Pull out every line below that contains the word "checkbox".

* **Supplied records**:
□ □ □ □ □
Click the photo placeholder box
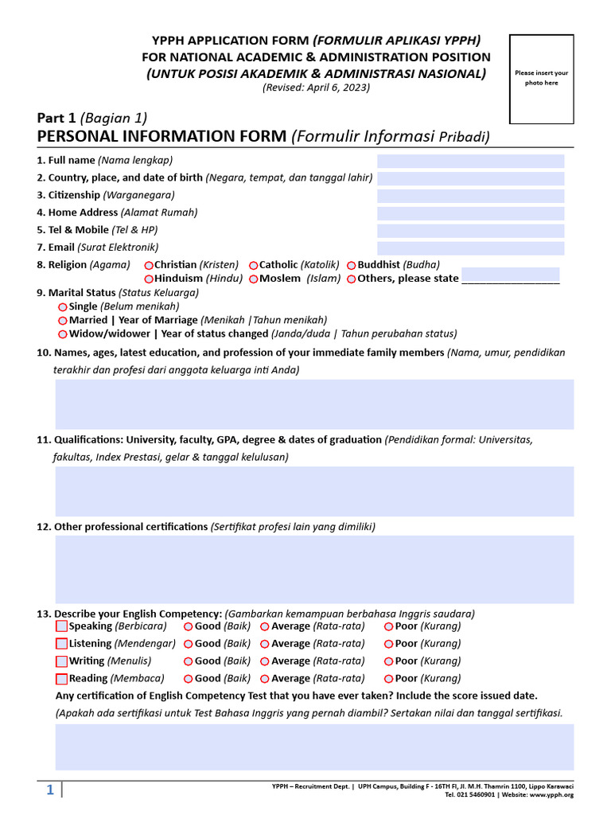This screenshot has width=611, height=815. point(541,79)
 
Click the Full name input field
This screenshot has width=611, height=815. point(470,161)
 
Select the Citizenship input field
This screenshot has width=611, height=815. point(470,196)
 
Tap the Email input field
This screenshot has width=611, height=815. point(470,248)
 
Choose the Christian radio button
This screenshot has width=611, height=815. point(149,266)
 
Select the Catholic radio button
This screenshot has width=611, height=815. point(254,266)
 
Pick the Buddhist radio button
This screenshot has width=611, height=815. point(352,266)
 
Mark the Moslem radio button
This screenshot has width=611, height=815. point(254,279)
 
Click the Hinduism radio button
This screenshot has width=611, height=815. point(149,279)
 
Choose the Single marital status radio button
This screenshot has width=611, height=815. point(63,307)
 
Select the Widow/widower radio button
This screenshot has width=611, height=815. point(63,334)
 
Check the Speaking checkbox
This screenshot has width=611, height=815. point(62,626)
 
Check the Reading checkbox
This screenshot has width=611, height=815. point(62,679)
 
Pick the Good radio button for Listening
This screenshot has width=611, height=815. point(189,644)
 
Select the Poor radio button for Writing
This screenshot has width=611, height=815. point(389,661)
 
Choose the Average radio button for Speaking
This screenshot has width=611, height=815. point(265,626)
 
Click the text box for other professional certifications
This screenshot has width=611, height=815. point(314,569)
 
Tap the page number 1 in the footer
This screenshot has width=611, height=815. point(49,790)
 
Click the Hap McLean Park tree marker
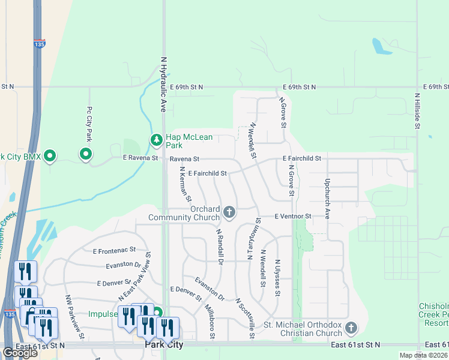156,140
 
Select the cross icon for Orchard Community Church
229,212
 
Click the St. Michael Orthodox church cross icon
351,328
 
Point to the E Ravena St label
140,158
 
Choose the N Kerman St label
185,184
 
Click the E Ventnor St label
293,216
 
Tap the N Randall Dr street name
219,247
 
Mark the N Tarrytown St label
252,238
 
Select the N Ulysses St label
277,277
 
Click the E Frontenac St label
114,250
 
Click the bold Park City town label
164,346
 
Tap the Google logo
20,353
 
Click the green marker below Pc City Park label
86,155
□ □ □ □ □
* **Solution below**:
Check the Speaking checkbox
Check the Reading checkbox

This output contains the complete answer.